Agora, problema mesmo está no quarteto de ataque. Vecchio não tem a menor condição de ser titular. Pode ser útil e tem bom passe, mas ele precisa de mais. O Santos tem um a menos com ele campo. Ele até tem chance de colocar alguém na cara do gol em algum momento, mas é um ganho muito pequeno para muitas perdas. Quem sabe não é a hora de testar o Leo Cittadini ali até a volta do Vitor Bueno?


No ataque, Copete é a bola da vez. Parece que todo técnico gosta muito dele, sendo quase uma espécie de Romero colombiano. Entendo a preferência por ele ajudar muito na marcação, mas é difícil não ficar empolgado por um ataque formado por Rodrygo, Arthur Gomes e Gabriel na Libertadores – Bruno Henrique só volta no último jogo da primeira fase. Como Rodrygo tem apenas 17 anos e, claramente, não aguenta 90 minutos, acho melhor jogar com um a menos mesmo.


Um ponto que tocaram no Twitter, e não lembro mesmo quem foi, é o fato de o elenco do Santos ter sido mal montado. Tem vários jogadores para atuar no lado esquerdo do ataque, mas nenhum do lado direito. Copete tem jogado improvisado por lá e é sofrível por render melhor... Do lado esquerdo.

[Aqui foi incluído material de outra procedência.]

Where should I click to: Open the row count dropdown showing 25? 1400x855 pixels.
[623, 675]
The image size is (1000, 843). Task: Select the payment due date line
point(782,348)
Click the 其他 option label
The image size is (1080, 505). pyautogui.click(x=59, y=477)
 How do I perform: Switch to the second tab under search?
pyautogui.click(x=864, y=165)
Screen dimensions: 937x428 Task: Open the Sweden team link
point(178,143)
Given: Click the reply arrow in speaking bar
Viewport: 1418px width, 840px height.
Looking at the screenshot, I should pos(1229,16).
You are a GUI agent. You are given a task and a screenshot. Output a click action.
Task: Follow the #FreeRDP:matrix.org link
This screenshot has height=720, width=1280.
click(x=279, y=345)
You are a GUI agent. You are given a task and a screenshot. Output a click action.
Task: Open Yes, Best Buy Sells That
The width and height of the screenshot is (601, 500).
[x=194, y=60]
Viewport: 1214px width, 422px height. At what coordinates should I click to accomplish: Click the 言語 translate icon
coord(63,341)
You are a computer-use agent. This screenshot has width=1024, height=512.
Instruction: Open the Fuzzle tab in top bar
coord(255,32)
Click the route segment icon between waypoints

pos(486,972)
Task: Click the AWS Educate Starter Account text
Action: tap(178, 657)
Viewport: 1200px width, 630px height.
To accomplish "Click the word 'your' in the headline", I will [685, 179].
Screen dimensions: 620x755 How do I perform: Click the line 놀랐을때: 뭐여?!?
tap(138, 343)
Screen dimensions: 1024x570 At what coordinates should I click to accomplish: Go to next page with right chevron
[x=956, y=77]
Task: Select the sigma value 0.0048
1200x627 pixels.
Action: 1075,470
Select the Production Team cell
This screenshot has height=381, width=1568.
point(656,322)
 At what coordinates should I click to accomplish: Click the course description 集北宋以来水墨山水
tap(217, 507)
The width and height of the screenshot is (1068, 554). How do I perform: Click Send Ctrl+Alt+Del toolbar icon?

Por fim, Rodrigão não pode ser jogador do Santos de maneira alguma. De novo, entre ele é um a menor, jogar com dez (ou nove) não parece ser má ideia.


O início do Santos não é nem ruim, nem bom. Precisa de ajustes, como a maioria. Mas, logo de cara, Jair Ventura precisa decidir se vai insistir com determinados jogadores que não vão bem desde o ano passado ou se vai dar chance a quem pede passagem.